The processes by which individual sperm cells navigate the length and complexity of the female reproductive tract and then reach and fertilise the oocyte are fascinating. Numerous complex processes potentially influence the movement of spermatozoa within the tract, resulting in a regulated supply of spermatozoa to the oocytes at the site of fertilisation. Despite significant differences between species, breeds and individuals, these processes converge to ensure that an optimal number of high quality spermatozoa reach the oocytes, resulting in successful fertilisation without a significant risk of polyspermy.

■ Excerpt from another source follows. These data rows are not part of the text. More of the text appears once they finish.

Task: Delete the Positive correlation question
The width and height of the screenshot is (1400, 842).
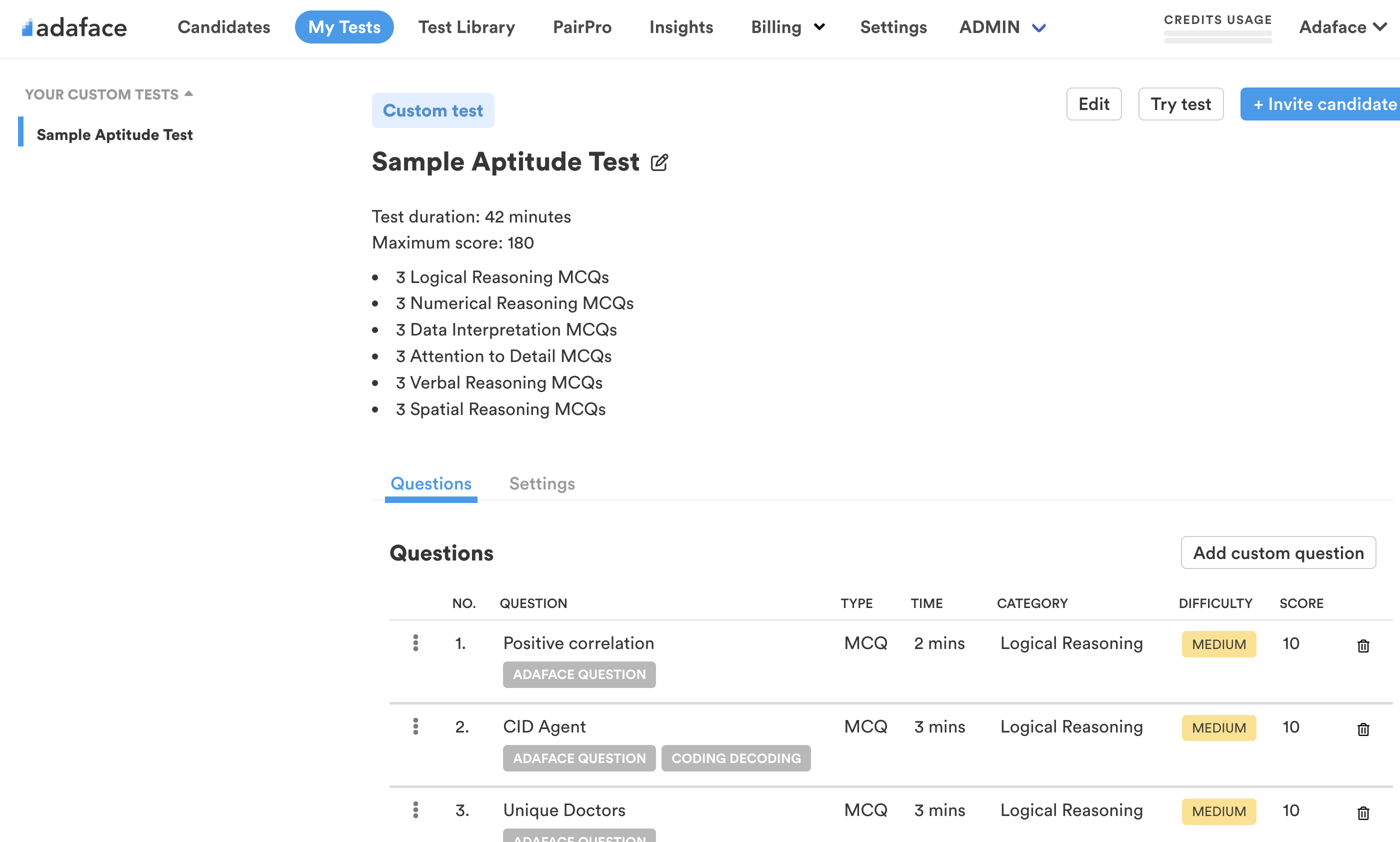Action: coord(1362,646)
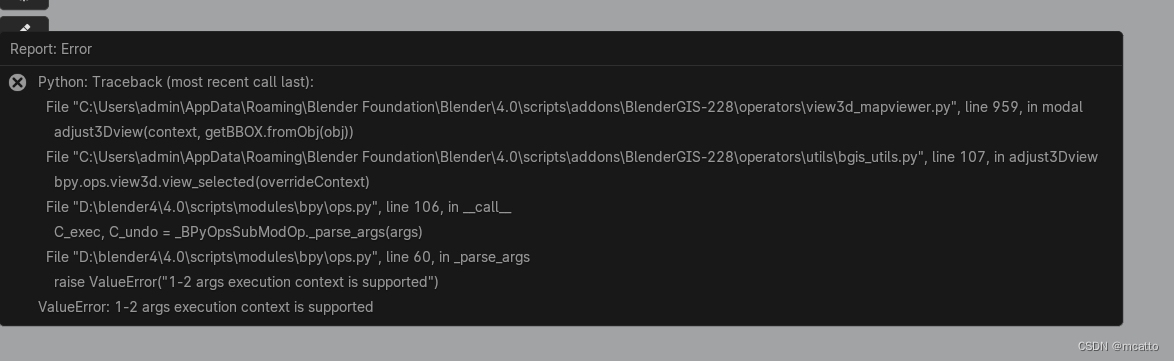Click the view3d_mapviewer.py file path
The height and width of the screenshot is (361, 1174).
click(x=502, y=107)
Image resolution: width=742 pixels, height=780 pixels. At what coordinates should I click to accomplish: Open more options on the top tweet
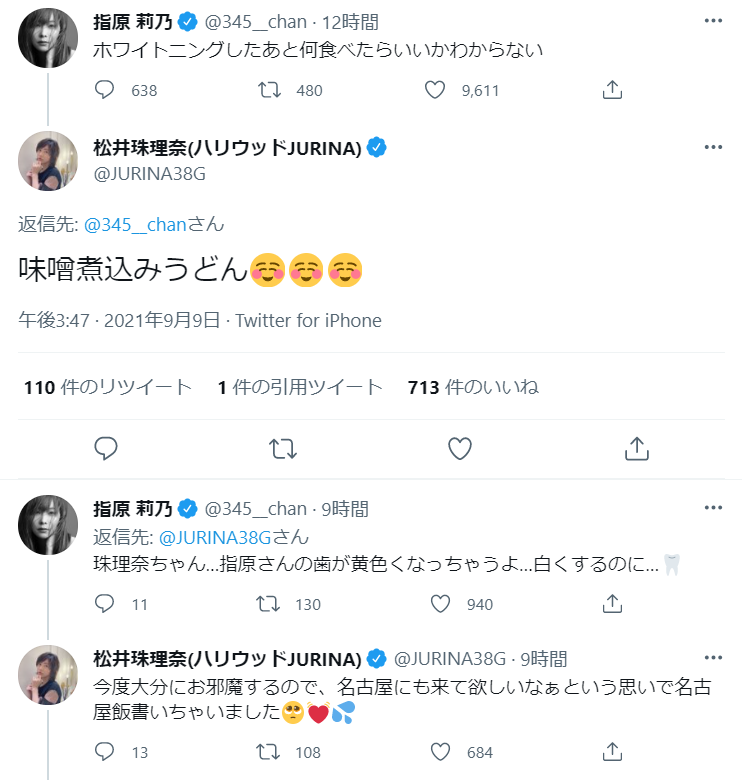(713, 20)
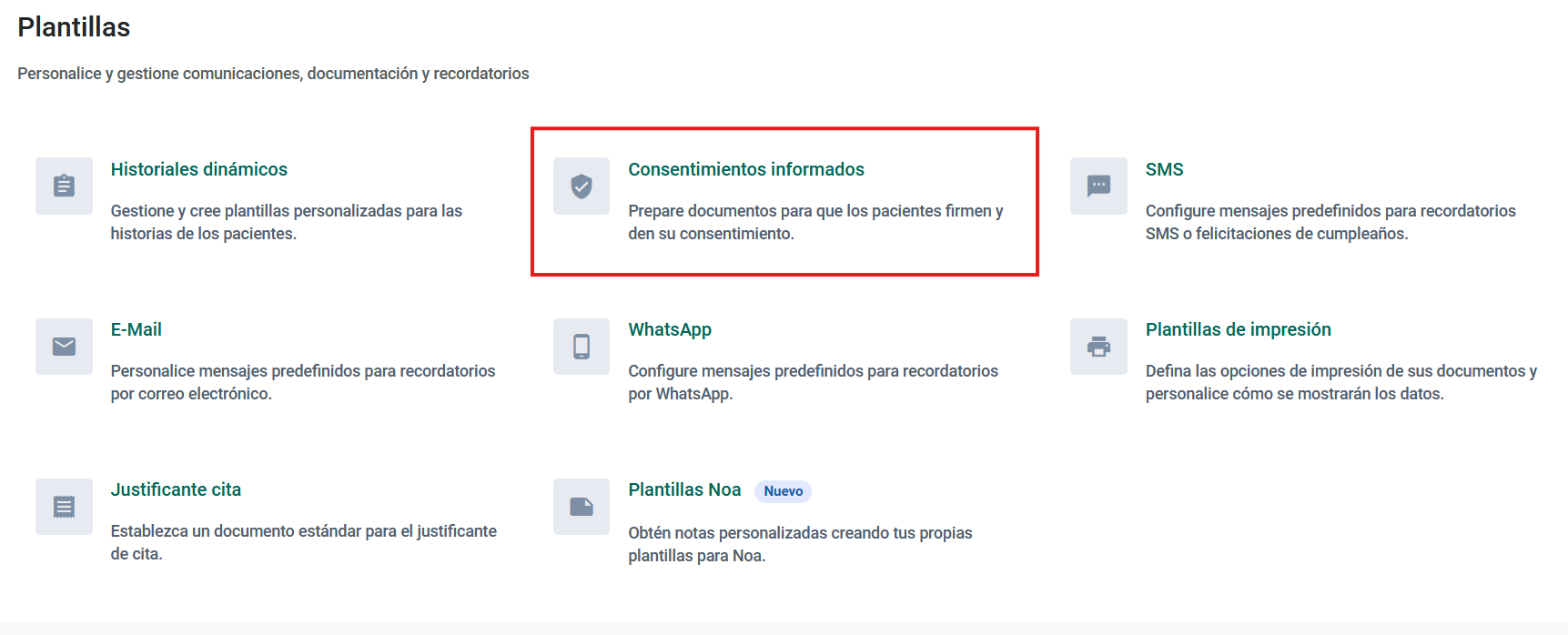Open the Justificante cita title link
The width and height of the screenshot is (1568, 635).
[176, 489]
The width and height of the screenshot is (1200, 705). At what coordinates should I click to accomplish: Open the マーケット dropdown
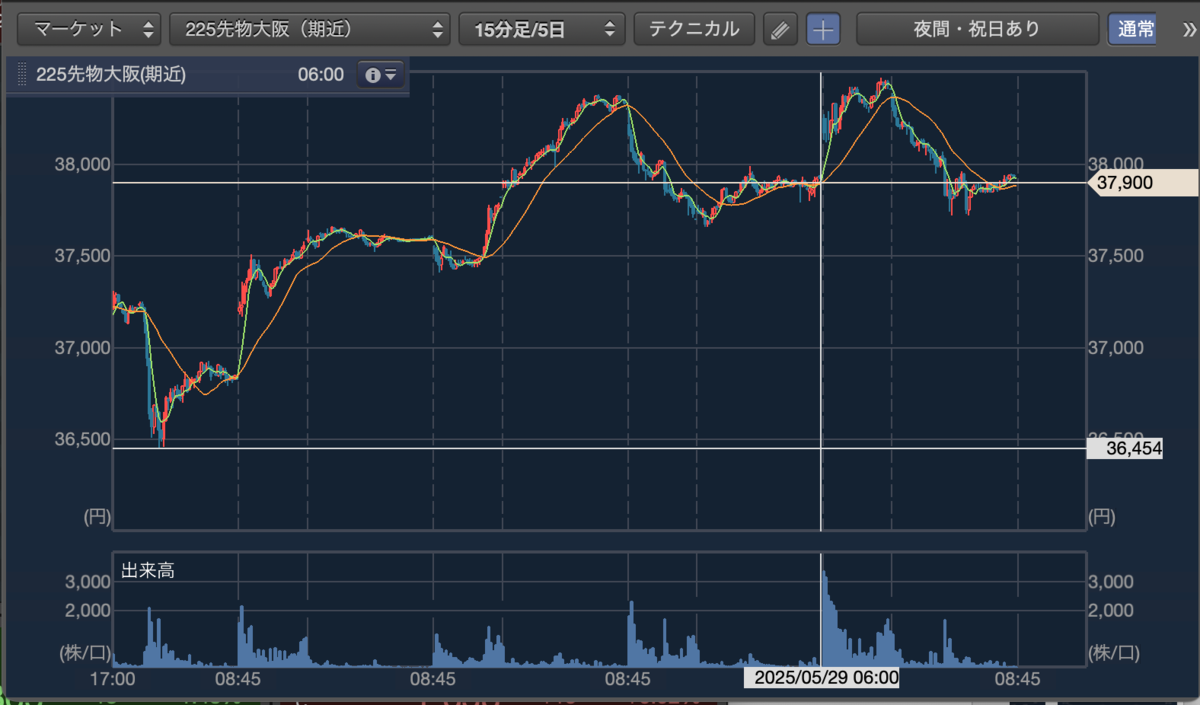point(89,29)
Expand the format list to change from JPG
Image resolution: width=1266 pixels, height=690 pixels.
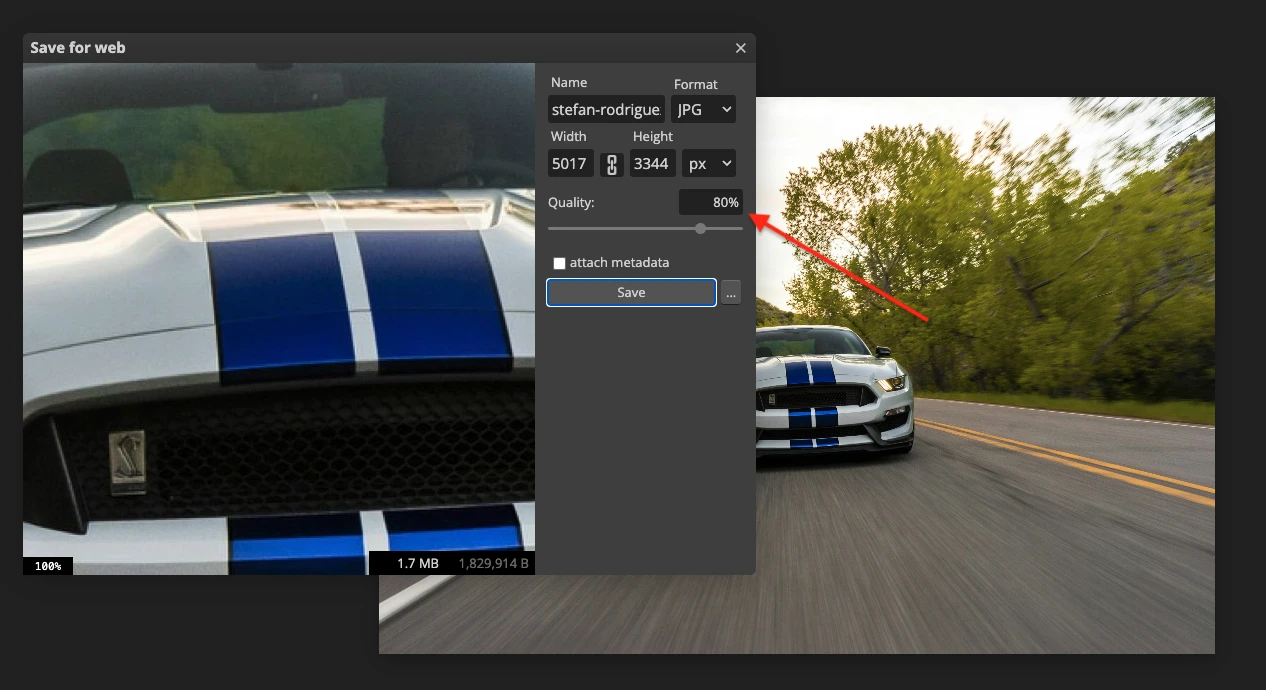point(703,109)
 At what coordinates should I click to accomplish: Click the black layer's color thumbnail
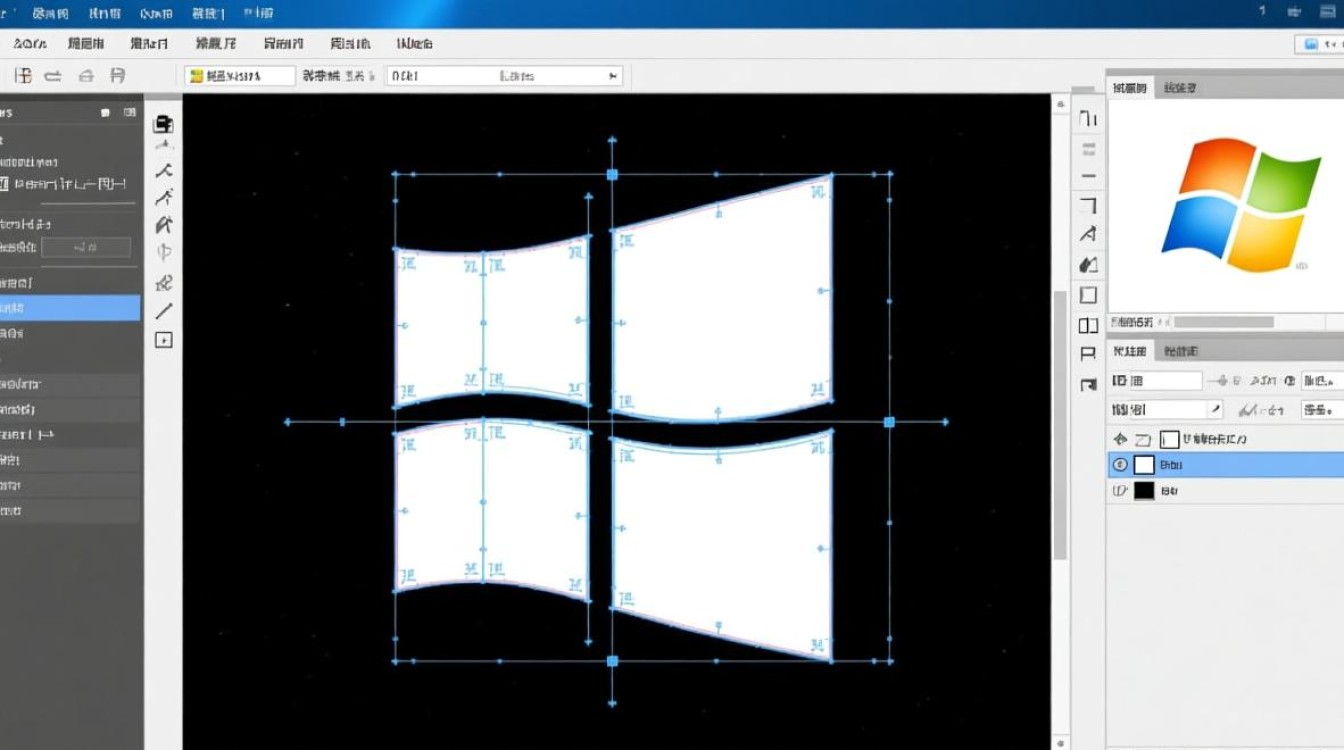1144,491
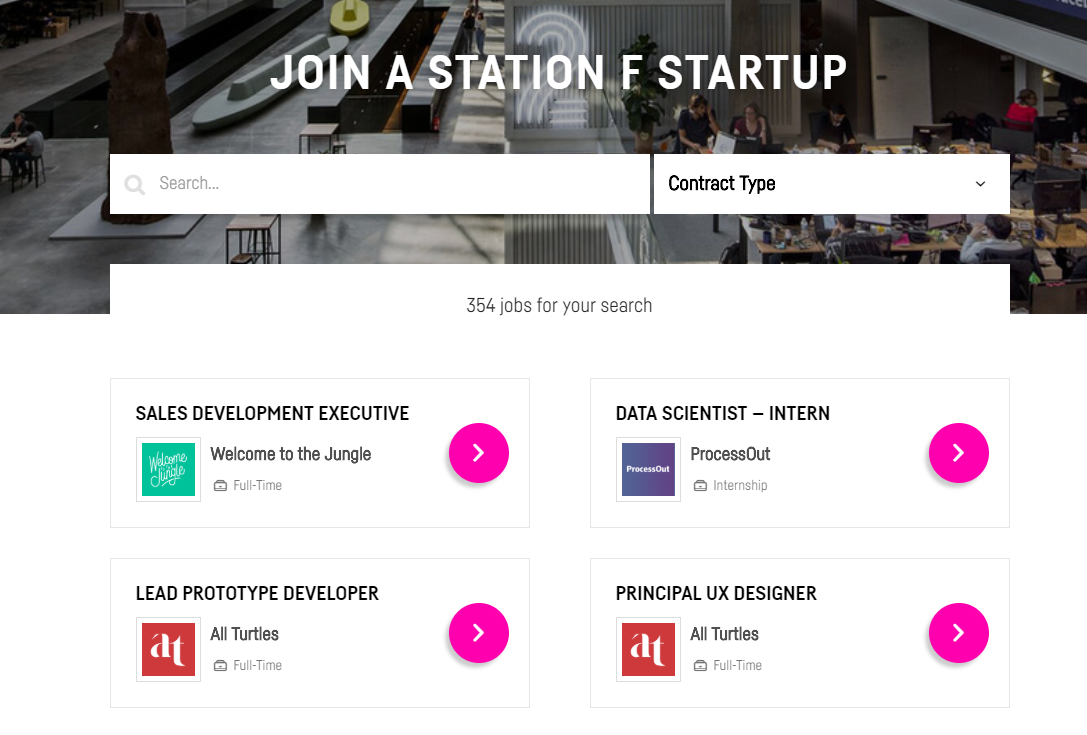Open Sales Development Executive arrow button
This screenshot has width=1087, height=735.
point(478,453)

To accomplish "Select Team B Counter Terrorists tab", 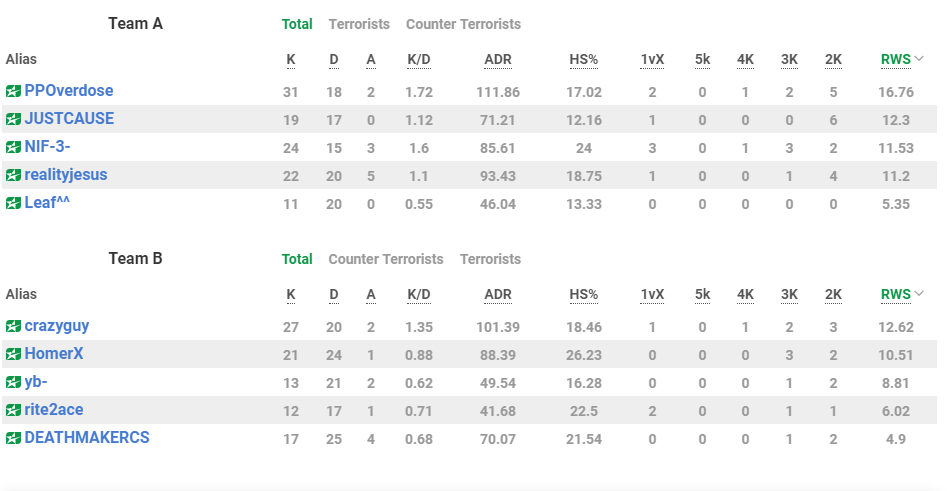I will pos(386,259).
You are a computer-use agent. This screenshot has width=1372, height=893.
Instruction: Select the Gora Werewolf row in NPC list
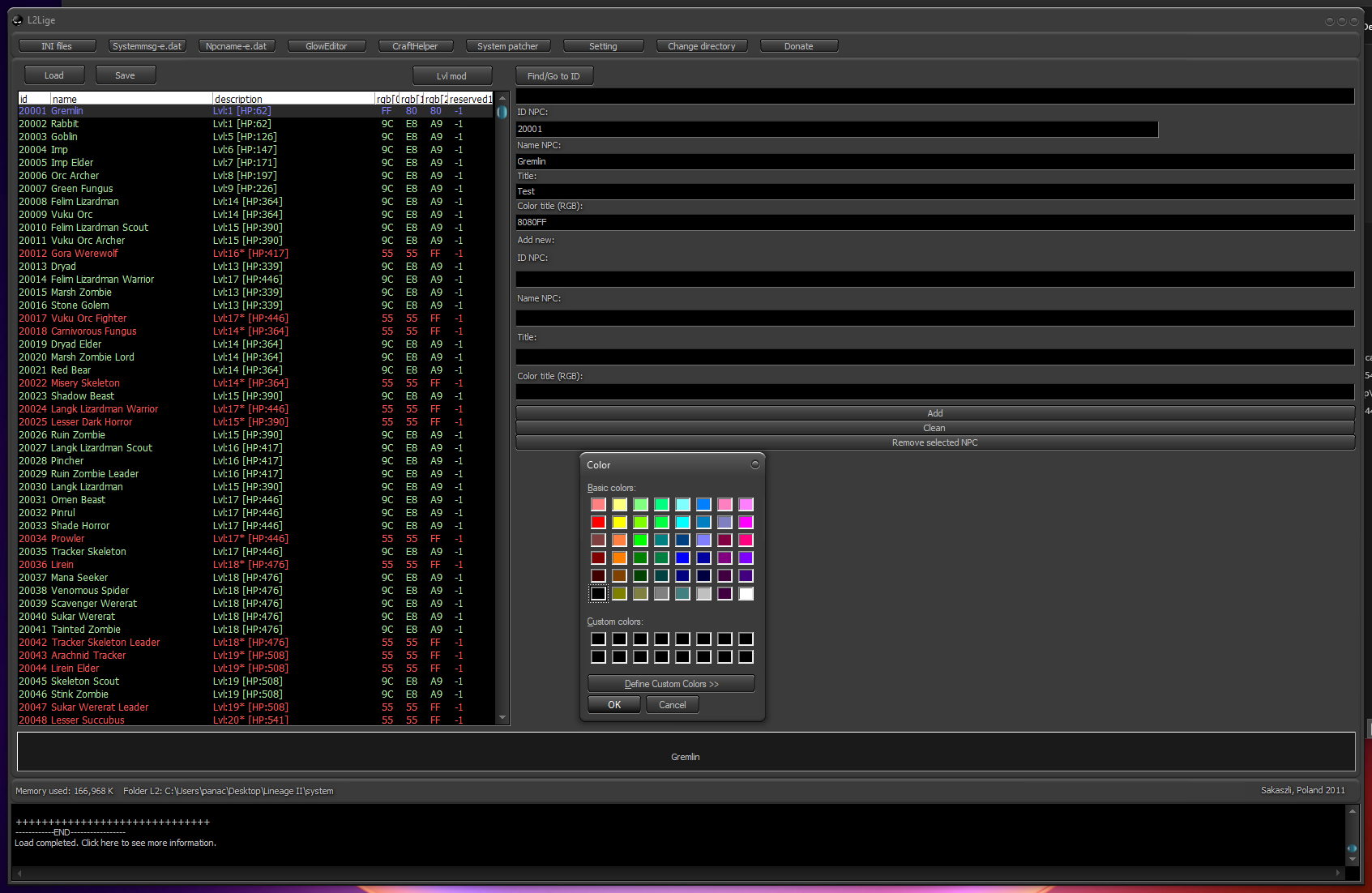click(x=84, y=254)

Computational modelling provides a useful method for combining knowledge about the individual processes in complex systems to help understand the relative significance of each factor. In this thesis, the first agent based computational model of sperm behaviour within the oviductal environment has been created.
First, a generic conceptual model of sperm behaviour within the 3D oviduct is presented. Sperm are modelled as individual cells with a set of behavioural rules defining how they interact with their local environment and regulate their internal state.
Secondly, a set of 3D models of the mammalian oviduct were constructed. Histology images of the mouse oviduct were obtained and the path that the oviductal tube follows through the tissue was identified using CUDA based image analysis. This was used to determine cross-sectional topology, and measurements from the cross sections were used to generate a set of accurately scaled 3D models of the oviduct.
The process of constructing and validating the agent-based computational model of sperm movement and transport within the oviductal environment is described. The model is grounded in reality, with accurate space and time scales used throughout, and parameters and mechanisms from literature where available. Sensitivity analysis is performed on all parameters, and those which are most sensitive to variation have been identified. The model has been validated against literature were possible, and the limitations of the model, validation and assumptions made are clearly stated.
The model has been used to investigate the significance of the oviductal environment on the regulation of sperm distribution and progression to the site of fertilisation, and how changes to that environment alter the distribution. Finally, the potential use for the model and how more complex mechanisms could be integrated in the future are discussed.